ガムを抜く日も近い?毎年100以上の新作が発売されるグミ、人気の理由

近年、スーパーやコンビニでお菓子売り場を見渡した時に、グミの種類の多さに驚いた人は少なくないのではないでしょうか?

実は今、グミ市場が活況です。市場は4年で4割近く伸長。なぜ、こんなにもグミが支持されているのでしょうか?その魅力について探りました。


グミ市場が拡大、一方で縮小するガム市場

カラフルで見た目にもかわいいグミ。片手でつまめる手軽さは、小腹が空いたときや気分転換にぴったりです。チャック付きのパッケージが多く保存ができるので、一度に食べ切らなくていいのも重宝する理由のひとつ。

市場調査会社のインテージによると、グミ市場はここ5年右肩上がりで、2018年度の市場規模は411億円。4年前の1.4倍に拡大しています。主な購入層は30~40代の女性。それに加えて30~40代男性の購入が、ここ最近増加しているといいます。

一方で、グミよりも約2.2倍の商品数が市場に出回っているものの、ここ5年縮小傾向に歯止めがかからないのが、チューインガム市場です。2018年の市場規模は520億円。4年前の7割にまで落ち込んでいます。
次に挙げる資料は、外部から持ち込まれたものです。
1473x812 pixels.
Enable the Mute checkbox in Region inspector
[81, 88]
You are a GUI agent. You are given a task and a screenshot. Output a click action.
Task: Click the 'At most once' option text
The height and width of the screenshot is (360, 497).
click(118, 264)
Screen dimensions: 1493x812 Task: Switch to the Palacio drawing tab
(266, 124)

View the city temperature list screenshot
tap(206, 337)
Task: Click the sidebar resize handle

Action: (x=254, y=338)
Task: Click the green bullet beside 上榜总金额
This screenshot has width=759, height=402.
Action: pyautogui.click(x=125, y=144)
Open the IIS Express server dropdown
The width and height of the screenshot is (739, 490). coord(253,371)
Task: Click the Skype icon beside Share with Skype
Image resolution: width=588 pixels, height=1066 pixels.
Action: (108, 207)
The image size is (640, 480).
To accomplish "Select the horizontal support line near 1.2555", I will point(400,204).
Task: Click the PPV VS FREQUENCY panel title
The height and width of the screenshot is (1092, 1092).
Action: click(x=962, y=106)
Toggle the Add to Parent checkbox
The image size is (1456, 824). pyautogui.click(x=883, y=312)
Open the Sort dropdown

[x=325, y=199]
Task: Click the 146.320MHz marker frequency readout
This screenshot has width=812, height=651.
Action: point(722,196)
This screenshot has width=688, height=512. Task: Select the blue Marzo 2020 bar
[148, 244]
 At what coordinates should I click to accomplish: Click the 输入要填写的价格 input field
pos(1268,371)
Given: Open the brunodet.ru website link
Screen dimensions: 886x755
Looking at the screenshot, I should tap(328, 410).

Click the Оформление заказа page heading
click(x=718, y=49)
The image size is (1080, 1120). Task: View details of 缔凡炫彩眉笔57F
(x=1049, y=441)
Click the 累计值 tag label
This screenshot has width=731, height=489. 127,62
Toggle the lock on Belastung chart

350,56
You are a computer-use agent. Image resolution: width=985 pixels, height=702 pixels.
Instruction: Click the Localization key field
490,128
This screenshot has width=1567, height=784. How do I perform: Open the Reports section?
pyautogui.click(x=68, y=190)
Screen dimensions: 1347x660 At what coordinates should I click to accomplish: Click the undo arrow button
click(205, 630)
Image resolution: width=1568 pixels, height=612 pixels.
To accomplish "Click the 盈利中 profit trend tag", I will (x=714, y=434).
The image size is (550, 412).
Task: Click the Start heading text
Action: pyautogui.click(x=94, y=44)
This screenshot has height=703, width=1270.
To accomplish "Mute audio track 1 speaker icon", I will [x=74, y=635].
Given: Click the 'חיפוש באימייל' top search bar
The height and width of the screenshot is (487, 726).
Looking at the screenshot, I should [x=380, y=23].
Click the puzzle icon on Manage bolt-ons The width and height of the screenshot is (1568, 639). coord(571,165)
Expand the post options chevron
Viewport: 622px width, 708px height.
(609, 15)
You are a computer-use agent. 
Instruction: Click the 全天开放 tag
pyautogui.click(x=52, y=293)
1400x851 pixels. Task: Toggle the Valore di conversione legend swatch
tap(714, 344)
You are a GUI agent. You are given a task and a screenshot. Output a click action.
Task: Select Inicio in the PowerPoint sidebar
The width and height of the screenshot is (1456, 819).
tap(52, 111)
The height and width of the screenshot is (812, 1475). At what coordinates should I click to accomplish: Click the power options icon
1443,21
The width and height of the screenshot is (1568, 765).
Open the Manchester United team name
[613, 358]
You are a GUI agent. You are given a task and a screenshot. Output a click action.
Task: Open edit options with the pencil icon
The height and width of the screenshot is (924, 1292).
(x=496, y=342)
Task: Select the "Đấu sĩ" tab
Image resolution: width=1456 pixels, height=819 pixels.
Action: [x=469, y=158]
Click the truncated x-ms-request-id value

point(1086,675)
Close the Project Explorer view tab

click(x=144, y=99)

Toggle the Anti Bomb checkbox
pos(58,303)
ガム市場が縮小している要因として、「一時期人気を博した“口臭を抑える”ガムや“虫歯防止”を謳うキシリトールガムの人気が落ちてきたこと。また、これらに代わるヒット商品が出現してこなかったことが考えられる」と同社は分析しています。

多様化するグミの商品ラインナップ

なぜ、グミ市場は拡大しているのでしょうか。日本グミ協会の武者慶佑会長によると、その理由のひとつとして「商品ラインナップの多様化」を挙げます。ゼラチンやペクチン、寒天などを原料にして製造されるグミは、色や形、味、弾力などを自由に加工することができるので、それが商品の多様化に繋がっているといいます。

たとえば、グミの食感ひとつをとっても、ハード系とソフト系に分類することができます。世界中で人気の『ハリボー』や、高弾力の『TOUGH』などはハード系、ロングセラーの『果汁グミ』や、弾けるようなリアルな食感が特徴の『コロロ』などはソフト系に分類されます。

また、従来の子供向けのグミのほか、コラーゲンやビタミンCが配合された美容系、2粒で1日に必要な11種類のビタミンが摂れる『グミサプリ』のような機能系、エナジードリンク味の『狩人めし』といった男性向けなど、ターゲットや目的別に様々な商品が誕生。『タピオカミルクティグミ』など、トレンドを取り入れたグミも登場しています。UHA味覚糖のマーケティング部・西田優子さんによると、グミの商品数は「20年前に比べて約3倍、10年前に比べて約1.6倍に増えている」といいます。

多種多様なフレーバーや食感のグミが展開されることで、細かいニーズに対応した自分好みの商品を選ぶことができるようになり、子供や女性はもちろん、男性もグミを手に取りやすくなっているようです。

「女性の小腹満たし」が起爆剤に

こうしたグミの細分化が促進されるようになったのは、「コンビニ隆盛の1990年代後半から2000年代前半頃、『ピュレグミ』が発売されたあたり」だと武者さんは考察します。

それまで子供向けのお菓子だったグミが、“女性の小腹満たし”として広く認知されるようになったことがきっかけだといいます。それに伴い、スーパー、コンビニ、ドラッグストア、駅ナカなど販売チャネルが拡大。グミ市場の拡大を後押ししました。

さらに、グミの人気を牽引しているのが「SNS映え」だと武者さん。「グミは、その自由な形状と色合い、パッケージの可愛さなどから、SNSとの相性がよく、“SNSでシェアできるお菓子”として拡大していきました。それが結果として、グミ市場の拡大につながっているのではないでしょうか」。

多様化する消費者のニーズにマッチしたグミ。西田さんによると「毎年100種類以上の新作グミが発売されている」といいます。変幻自在のグミが、ガムの市場を抜く日はそう遠くないのかもしれません。